■ Your assignment:
Each line of the material is to be written out exactly.

■ Given data:
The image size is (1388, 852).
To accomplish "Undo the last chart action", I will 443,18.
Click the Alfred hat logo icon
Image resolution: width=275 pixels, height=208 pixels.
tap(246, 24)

■ Solution for this exercise:
The image size is (1388, 852).
To accomplish "Undo the last chart action", I will 443,18.
Click the Alfred hat logo icon
Image resolution: width=275 pixels, height=208 pixels.
tap(246, 24)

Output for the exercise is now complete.